Work instruction →
Go through the lines below and copy each one that holds the string "Carousel".

Source records →
################

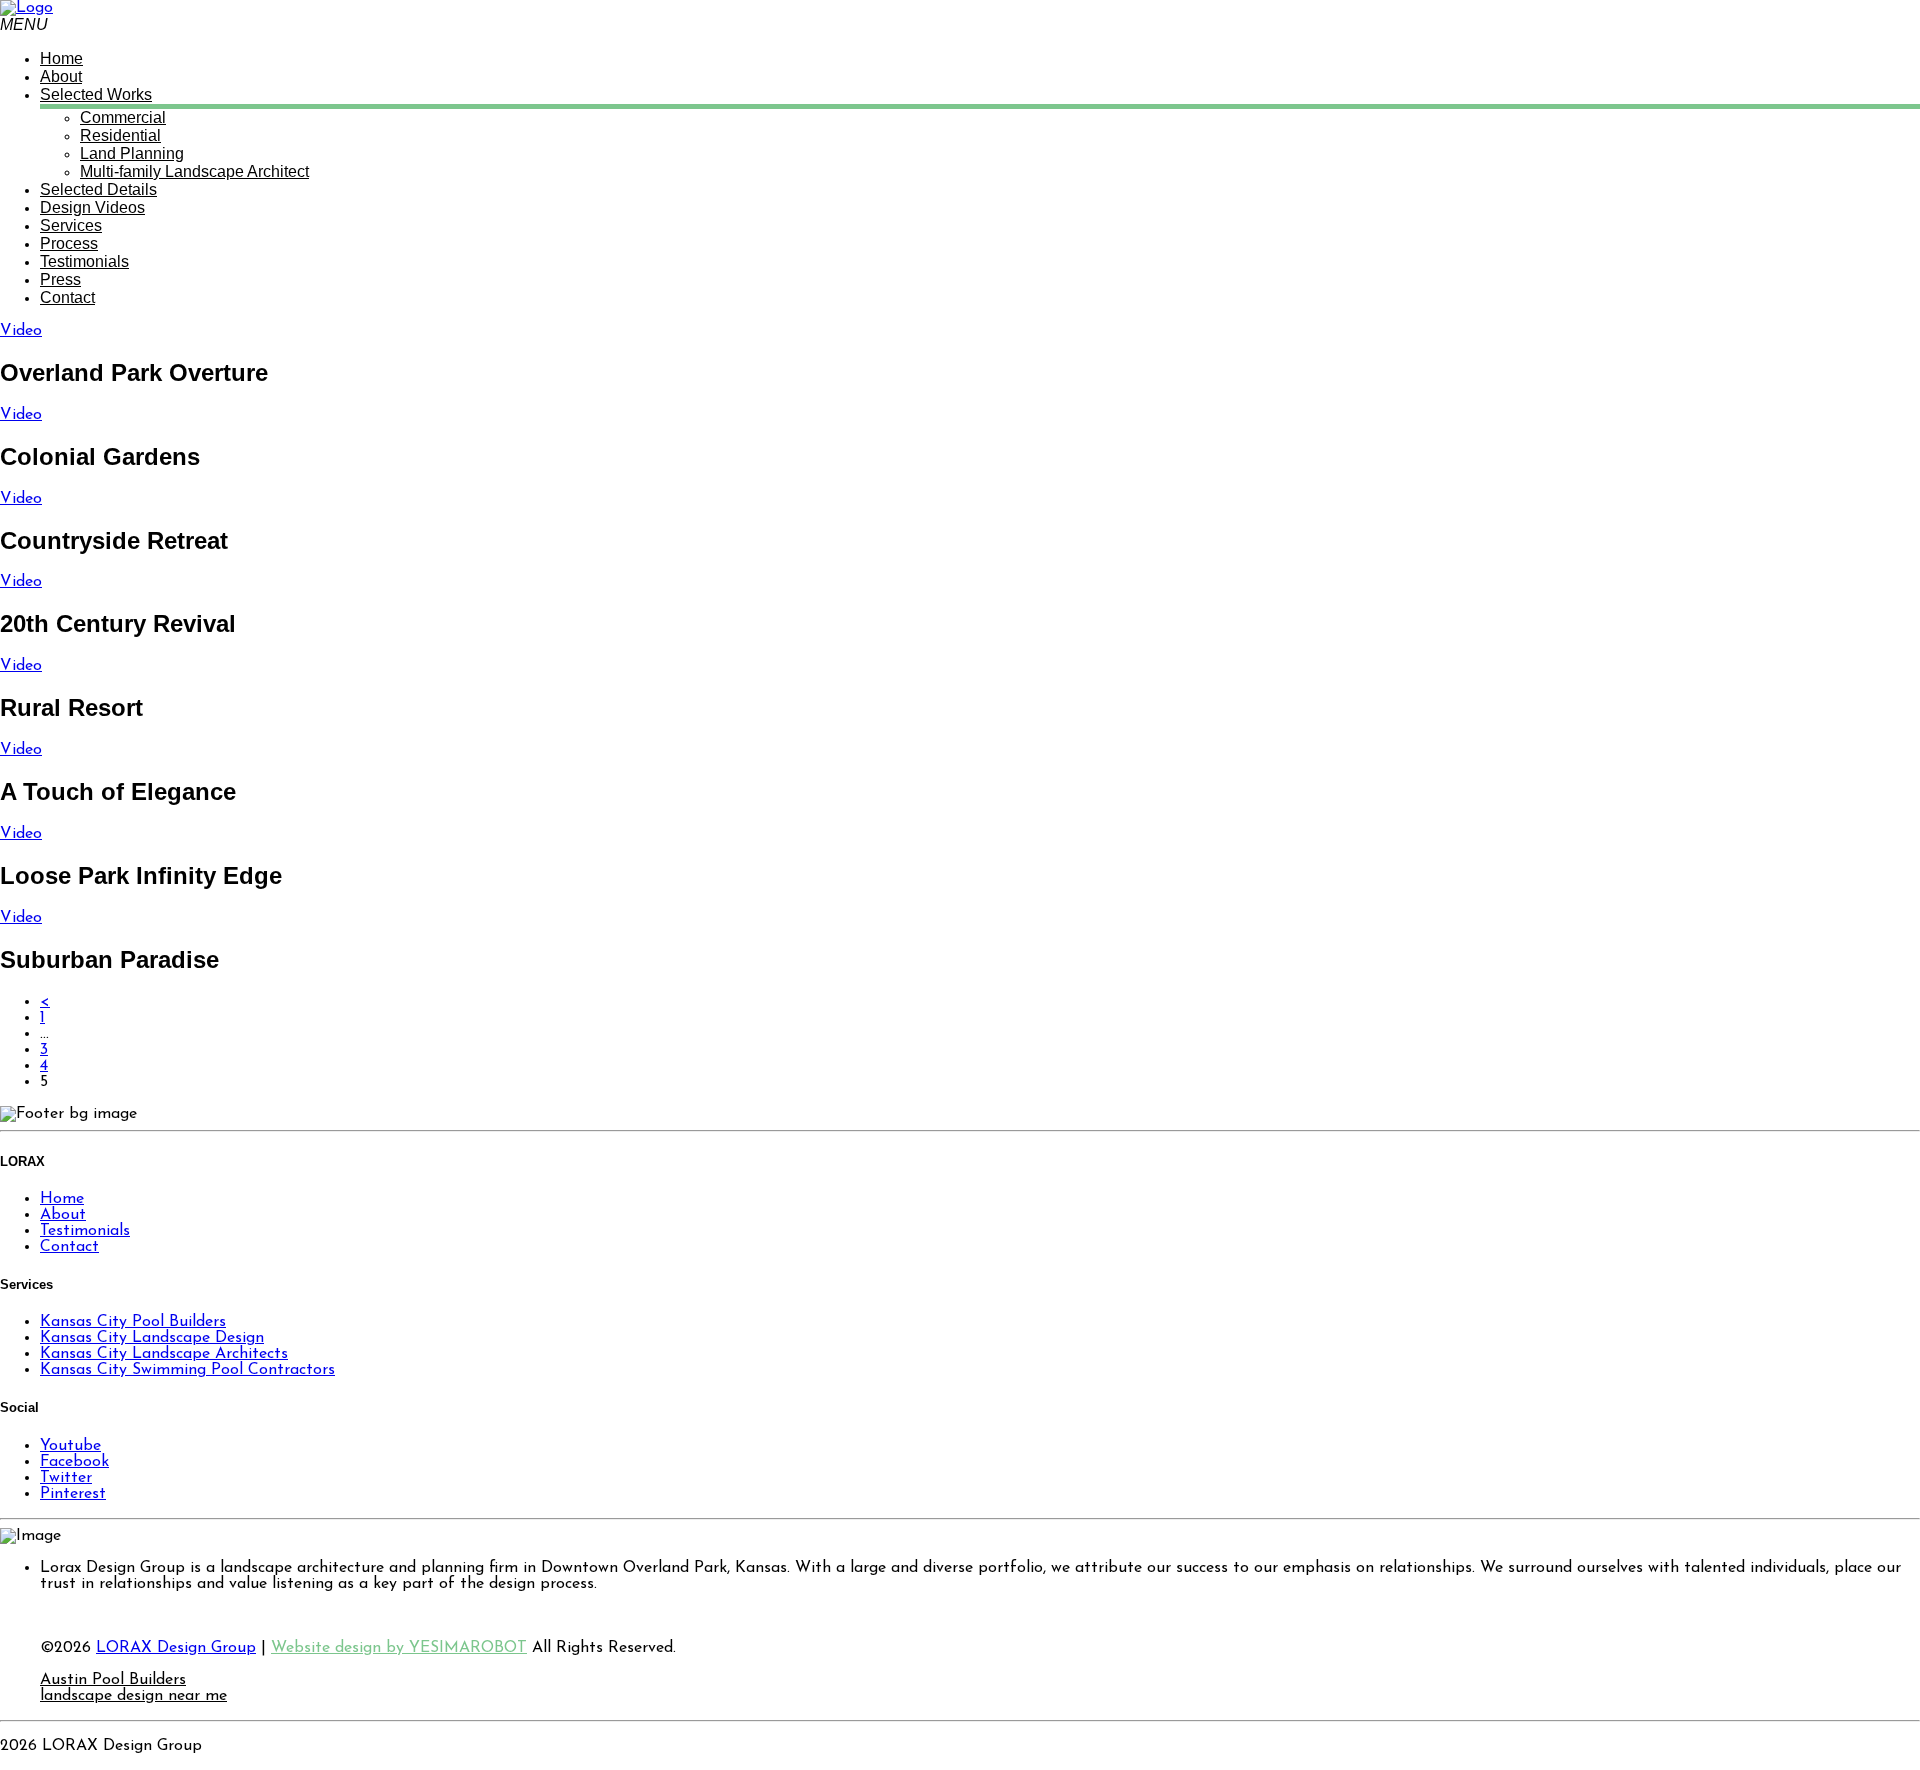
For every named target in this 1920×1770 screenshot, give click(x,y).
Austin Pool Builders (113, 1680)
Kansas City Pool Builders (133, 1322)
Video (21, 331)
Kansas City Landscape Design (152, 1338)
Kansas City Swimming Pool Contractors (187, 1370)
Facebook (74, 1462)
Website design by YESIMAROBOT (399, 1648)
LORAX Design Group (176, 1648)
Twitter (66, 1478)
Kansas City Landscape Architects (164, 1354)
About (63, 1215)
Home (62, 1199)
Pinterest (73, 1494)
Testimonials (85, 1231)
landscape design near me (133, 1696)
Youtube (70, 1446)
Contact (69, 1247)
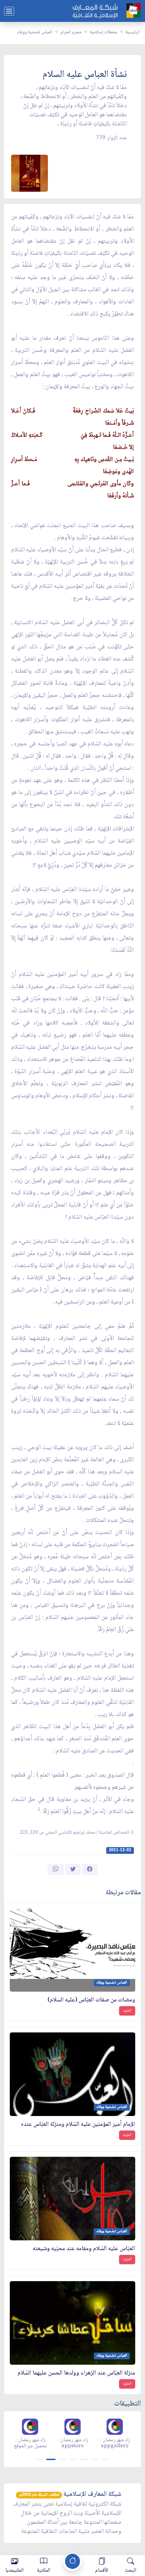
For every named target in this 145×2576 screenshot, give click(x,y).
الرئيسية (132, 32)
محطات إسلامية (103, 32)
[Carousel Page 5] (84, 2459)
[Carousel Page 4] (73, 2459)
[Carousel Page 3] (62, 2459)
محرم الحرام (71, 32)
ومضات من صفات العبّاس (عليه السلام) (91, 2000)
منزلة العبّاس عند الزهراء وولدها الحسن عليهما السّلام (76, 2373)
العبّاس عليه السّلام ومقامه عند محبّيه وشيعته (84, 2248)
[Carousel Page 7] (106, 2459)
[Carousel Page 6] (95, 2459)
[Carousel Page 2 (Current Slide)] (51, 2459)
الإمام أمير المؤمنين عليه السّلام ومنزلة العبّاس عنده (78, 2124)
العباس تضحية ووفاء (34, 32)
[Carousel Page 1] (39, 2459)
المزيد (127, 2010)
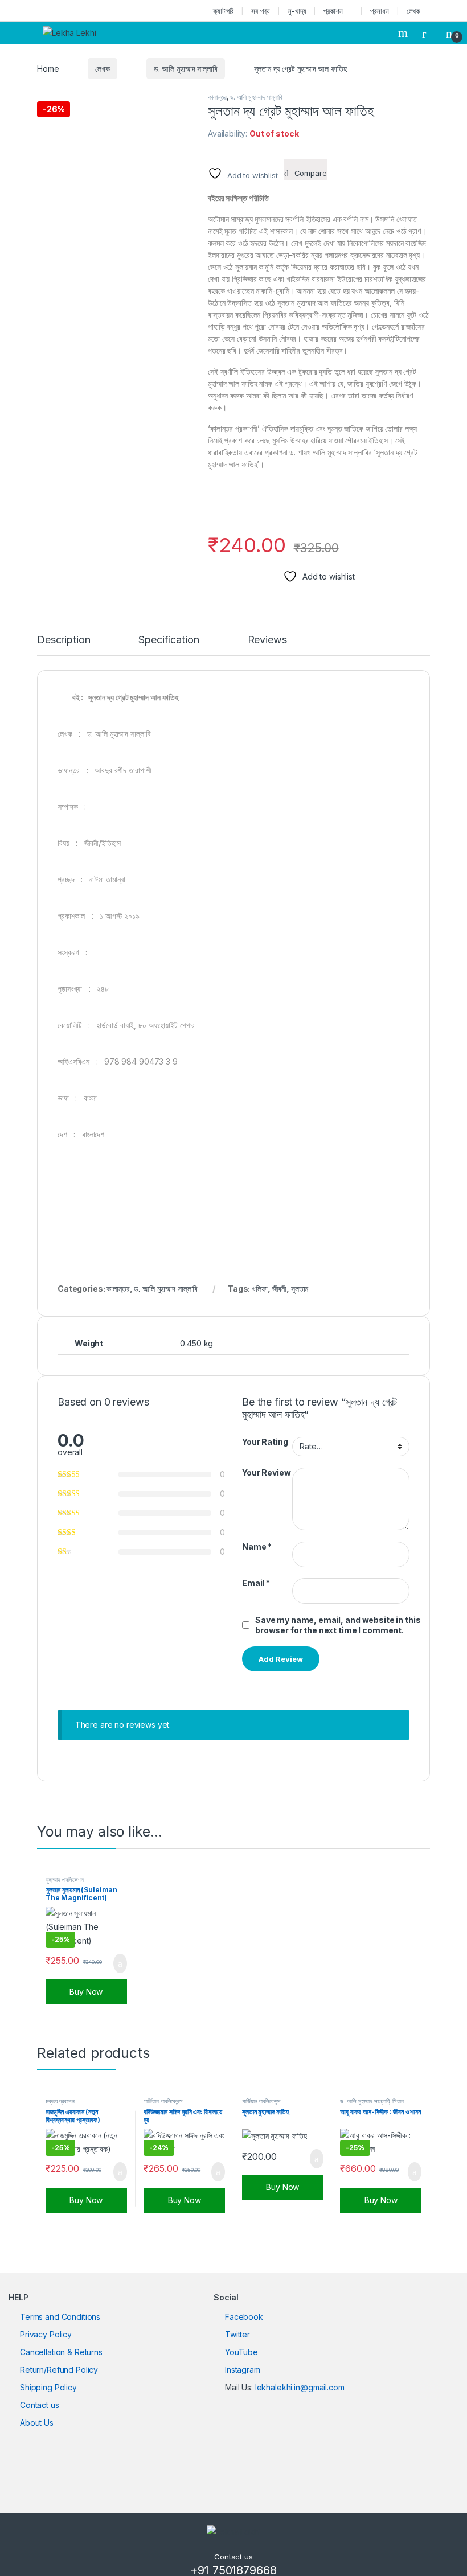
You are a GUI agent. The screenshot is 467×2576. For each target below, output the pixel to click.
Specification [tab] (168, 640)
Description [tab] (63, 640)
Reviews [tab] (267, 640)
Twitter (237, 2334)
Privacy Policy (46, 2334)
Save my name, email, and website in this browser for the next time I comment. (337, 1625)
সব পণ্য (260, 10)
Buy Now (86, 1991)
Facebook (244, 2317)
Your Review (266, 1472)
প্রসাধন (379, 10)
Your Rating (265, 1442)
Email (256, 1583)
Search (404, 33)
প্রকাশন (332, 10)
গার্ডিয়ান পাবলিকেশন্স (163, 2101)
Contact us (39, 2405)
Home (48, 68)
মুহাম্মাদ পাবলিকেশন (64, 1880)
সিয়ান (398, 2101)
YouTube (241, 2352)
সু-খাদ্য (297, 10)
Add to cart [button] (119, 1963)
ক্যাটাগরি (223, 10)
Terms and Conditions (60, 2317)
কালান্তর (217, 97)
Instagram (242, 2369)
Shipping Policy (48, 2387)
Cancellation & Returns (61, 2352)
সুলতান (299, 1288)
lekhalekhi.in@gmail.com (300, 2387)
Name (257, 1546)
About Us (37, 2422)
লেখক (413, 10)
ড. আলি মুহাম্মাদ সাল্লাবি (186, 68)
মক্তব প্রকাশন (60, 2101)
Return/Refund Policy (59, 2369)
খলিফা (260, 1288)
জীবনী (279, 1288)
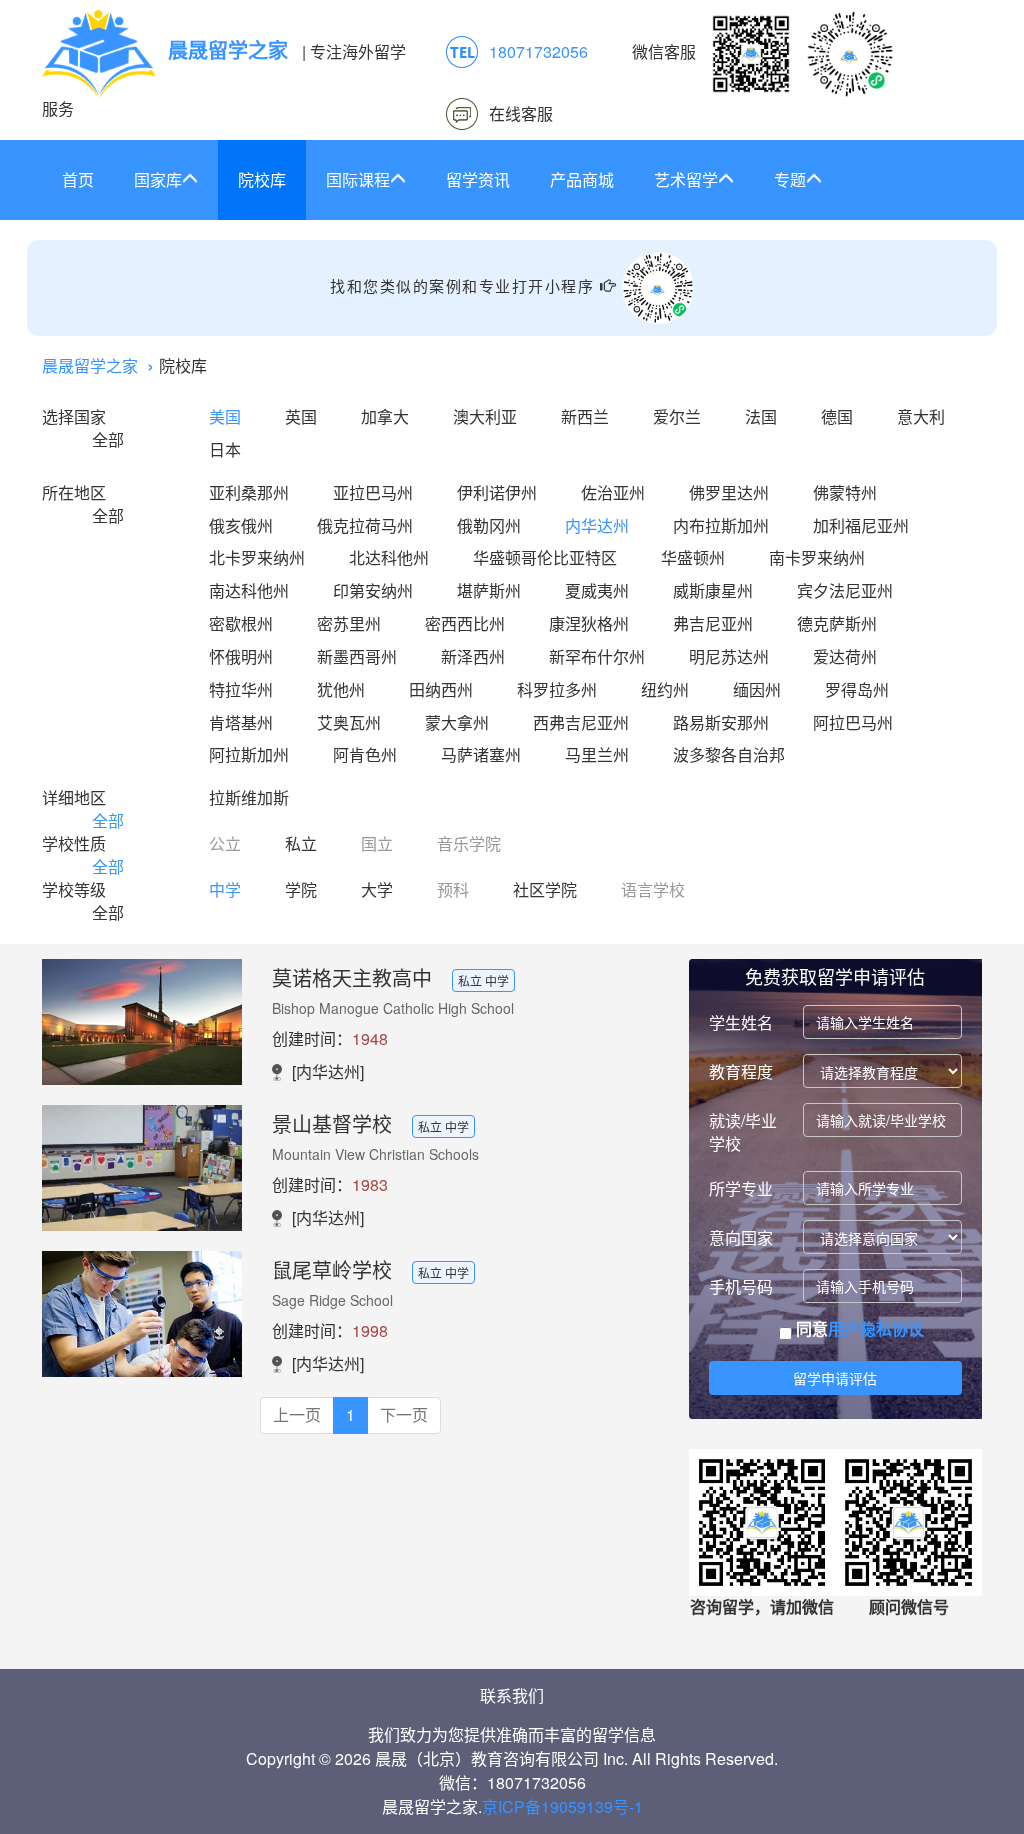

################

Answer space →
[Carousel Page 5] (84, 2459)
[Carousel Page 4] (73, 2459)
[Carousel Page 3] (62, 2459)
[Carousel Page 7] (106, 2459)
[Carousel Page 6] (95, 2459)
[Carousel Page 2 (Current Slide)] (51, 2459)
[Carousel Page 1] (39, 2459)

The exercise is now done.